Il raffreddore è un disturbo tipico dei mesi più freddi. E il sintomo più comune e fastidioso è il naso che cola, la rinorrea in termini medici. A volte, poi, alla rinorrea possono aggiungersi anche sintomi diversi, tra i quali mal di testa, irritamento agli occhi e alla gola che possono far pensare all’arrivo dell’influenza vera e propria.

O, di questi tempi, alla variante Omicron del Covid. E sì, perché i sintomi sono gli stessi. Ed è bene conoscerli e sapere come distinguere un comune raffreddore da altro. Tim Spector, virologo e scienziato capo dello studio Zoe (vigilanza continua sul Covid) in Gran Bretagna, tramite un’app nel periodo della pandemia ha chiesto agli inglesi di segnalare i propri sintomi.

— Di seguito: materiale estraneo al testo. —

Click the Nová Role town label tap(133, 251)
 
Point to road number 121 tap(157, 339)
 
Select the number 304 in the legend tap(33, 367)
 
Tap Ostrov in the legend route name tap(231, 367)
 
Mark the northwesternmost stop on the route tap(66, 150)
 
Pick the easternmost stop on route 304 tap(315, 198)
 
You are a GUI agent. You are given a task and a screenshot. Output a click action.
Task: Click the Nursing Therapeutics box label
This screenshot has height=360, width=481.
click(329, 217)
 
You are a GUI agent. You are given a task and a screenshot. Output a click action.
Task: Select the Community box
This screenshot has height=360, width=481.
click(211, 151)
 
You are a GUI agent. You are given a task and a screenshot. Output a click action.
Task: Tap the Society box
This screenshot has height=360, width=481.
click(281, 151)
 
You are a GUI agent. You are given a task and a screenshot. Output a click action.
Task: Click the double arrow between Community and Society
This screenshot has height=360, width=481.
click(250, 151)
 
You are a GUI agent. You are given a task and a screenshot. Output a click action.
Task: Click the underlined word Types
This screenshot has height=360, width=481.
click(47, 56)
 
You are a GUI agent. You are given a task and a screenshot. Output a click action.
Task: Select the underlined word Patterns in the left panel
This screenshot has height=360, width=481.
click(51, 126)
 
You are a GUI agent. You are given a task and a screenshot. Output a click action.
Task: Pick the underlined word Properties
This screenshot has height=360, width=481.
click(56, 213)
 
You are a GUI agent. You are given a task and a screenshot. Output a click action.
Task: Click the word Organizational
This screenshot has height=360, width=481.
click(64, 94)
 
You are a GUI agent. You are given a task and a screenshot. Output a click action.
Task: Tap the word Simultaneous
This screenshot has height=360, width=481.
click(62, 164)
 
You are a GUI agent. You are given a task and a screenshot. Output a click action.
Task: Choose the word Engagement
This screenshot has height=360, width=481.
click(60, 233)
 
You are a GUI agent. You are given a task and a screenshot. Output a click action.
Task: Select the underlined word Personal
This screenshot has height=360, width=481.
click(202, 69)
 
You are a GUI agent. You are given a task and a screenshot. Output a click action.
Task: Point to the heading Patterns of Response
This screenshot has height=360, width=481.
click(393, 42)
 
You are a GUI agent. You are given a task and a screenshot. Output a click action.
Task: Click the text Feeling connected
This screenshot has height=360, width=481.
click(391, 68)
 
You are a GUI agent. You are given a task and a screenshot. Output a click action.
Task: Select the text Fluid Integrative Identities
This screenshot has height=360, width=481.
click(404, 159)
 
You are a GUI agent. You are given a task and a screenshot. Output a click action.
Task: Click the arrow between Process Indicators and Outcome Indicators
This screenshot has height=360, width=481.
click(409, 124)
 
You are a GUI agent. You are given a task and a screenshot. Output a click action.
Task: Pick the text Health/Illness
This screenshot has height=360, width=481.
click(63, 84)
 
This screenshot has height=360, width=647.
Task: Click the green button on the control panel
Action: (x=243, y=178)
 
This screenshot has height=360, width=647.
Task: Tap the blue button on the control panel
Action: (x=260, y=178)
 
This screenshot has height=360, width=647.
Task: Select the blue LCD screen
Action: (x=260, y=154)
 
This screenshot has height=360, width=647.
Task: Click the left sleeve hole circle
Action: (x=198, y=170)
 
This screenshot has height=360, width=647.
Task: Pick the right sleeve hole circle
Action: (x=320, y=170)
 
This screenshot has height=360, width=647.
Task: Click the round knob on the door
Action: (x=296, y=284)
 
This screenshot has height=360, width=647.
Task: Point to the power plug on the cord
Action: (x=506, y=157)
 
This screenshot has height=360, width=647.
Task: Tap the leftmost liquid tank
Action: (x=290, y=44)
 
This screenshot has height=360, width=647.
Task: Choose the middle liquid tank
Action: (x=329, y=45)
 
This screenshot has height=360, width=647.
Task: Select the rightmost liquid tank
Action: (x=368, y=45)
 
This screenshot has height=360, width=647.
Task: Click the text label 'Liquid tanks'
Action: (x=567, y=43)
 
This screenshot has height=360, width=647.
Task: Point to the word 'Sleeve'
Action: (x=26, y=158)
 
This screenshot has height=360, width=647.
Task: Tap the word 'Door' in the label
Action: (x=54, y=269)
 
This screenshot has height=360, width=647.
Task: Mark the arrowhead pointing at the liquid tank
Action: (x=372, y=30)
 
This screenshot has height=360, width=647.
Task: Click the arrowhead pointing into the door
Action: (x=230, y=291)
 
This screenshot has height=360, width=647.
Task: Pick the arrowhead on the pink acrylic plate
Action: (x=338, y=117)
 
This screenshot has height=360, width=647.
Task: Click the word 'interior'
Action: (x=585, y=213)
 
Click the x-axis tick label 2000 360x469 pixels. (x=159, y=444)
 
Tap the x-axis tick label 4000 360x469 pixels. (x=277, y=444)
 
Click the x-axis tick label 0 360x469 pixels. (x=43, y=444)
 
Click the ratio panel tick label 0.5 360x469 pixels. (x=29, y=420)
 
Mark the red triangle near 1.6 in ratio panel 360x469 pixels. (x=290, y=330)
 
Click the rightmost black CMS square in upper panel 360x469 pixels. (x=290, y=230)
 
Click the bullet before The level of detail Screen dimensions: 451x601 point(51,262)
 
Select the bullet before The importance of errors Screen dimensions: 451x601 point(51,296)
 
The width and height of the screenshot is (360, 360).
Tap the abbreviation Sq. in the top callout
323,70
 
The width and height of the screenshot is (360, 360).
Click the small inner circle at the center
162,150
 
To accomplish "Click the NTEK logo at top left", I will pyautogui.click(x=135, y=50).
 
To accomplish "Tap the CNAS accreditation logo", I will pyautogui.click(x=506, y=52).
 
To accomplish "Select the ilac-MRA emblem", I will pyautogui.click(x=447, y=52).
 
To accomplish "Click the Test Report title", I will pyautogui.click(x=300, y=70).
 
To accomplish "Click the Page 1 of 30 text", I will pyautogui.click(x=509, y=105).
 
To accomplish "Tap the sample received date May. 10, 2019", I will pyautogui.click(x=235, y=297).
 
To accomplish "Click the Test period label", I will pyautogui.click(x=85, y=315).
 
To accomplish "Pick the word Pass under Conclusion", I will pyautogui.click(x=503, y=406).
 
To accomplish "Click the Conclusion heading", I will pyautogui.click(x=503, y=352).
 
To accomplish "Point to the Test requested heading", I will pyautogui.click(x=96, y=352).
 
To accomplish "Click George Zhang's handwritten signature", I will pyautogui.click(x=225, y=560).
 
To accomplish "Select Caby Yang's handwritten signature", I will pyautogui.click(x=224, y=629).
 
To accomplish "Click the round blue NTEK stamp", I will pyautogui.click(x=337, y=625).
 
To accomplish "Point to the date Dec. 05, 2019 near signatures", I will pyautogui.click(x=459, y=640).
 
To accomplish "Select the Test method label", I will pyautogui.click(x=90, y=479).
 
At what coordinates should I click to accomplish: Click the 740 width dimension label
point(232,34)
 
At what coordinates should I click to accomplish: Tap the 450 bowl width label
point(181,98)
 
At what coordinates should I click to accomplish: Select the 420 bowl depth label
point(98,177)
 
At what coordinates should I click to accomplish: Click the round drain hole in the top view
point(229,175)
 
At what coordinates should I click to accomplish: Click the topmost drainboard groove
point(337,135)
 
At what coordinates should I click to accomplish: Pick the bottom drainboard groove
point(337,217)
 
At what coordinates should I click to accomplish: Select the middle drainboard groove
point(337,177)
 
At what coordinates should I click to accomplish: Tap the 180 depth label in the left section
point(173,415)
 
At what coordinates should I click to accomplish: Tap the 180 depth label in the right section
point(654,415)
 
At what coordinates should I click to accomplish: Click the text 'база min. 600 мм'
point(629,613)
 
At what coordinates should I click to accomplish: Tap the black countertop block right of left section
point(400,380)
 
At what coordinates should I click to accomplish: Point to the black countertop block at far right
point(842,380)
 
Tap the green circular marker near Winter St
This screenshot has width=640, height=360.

Da qui la richiesta al governo, in un momento in cui la Gran Bretagna sta soffrendo l’avanzata della nuova variante, di rivedere la lista originale dei sintomi per evitare che qualcuno sottovaluti Omicron.

Spector, professore di epidemiologia genetica al King’s College di Londra, ha spiegato che le prime indicazioni “dimostrano che l’Omicron si sta diffondendo nelle persone vaccinate, ma sta causando sintomi simili al raffreddore”.

Più lievi di quelli del Covid originale o delle varianti Alfa e Delta. Spector avverte anche che “questo è tutt’altro che un motivo per non preoccuparsi. Il Covid è imprevedibile e anche se si ha solo la sensazione di avere un comune raffreddore, ci sono molti più rischi a lungo termine ovviamente”.

Come distinguere, allora, un raffreddore dalla variante? Spiega, al quotidiano Sun, il virologo e docente di oncologia molecolare Lawrence Young: “Sembra esserci una sovrapposizione con i sintomi del raffreddore e dai dati di Zoe si stima che un quarto delle persone che hanno il raffreddore abbia effettivamente il Covid. Si sovrappongono, ma sembra che l’insorgenza di un raffreddore sia un pò più graduale. Con Omicron le persone ottengono mal di testa e affaticamento rapidamente se hanno il Covid, mentre il raffreddore si sviluppa in pochi giorni”.

E le differenze con la variante Delta? Angelique Coetzee, presidente della South African Medical Association, è stata una delle prime persone a sospettare del ceppo Omicron. Ed è stata la prima a descrivere le differenze con la variante Delta: “I pazienti presentavano estrema stanchezza, lievi dolori muscolari, gola irritata e tosse secca. A differenza delle varianti precedenti, Omicron non causa la perdita del gusto o dell’olfatto”.

Tornando al comune naso che cola, un aiuto può arrivare dall’alimentazione. E il discorso vale anche se il naso che cola dipende a cause differenti dal classico raffreddore.

È bene diminuire il consumo di latte e derivati, che aumentano la secrezione nasale, e aumentare le quantità di frutta e verdura. In particolare, è bene consumare in abbondanza cavoli e broccoli; sono anche molto utili le alghe che, grazie al contenuto di iodio, diminuiscono la sintomatologia della rinorrea.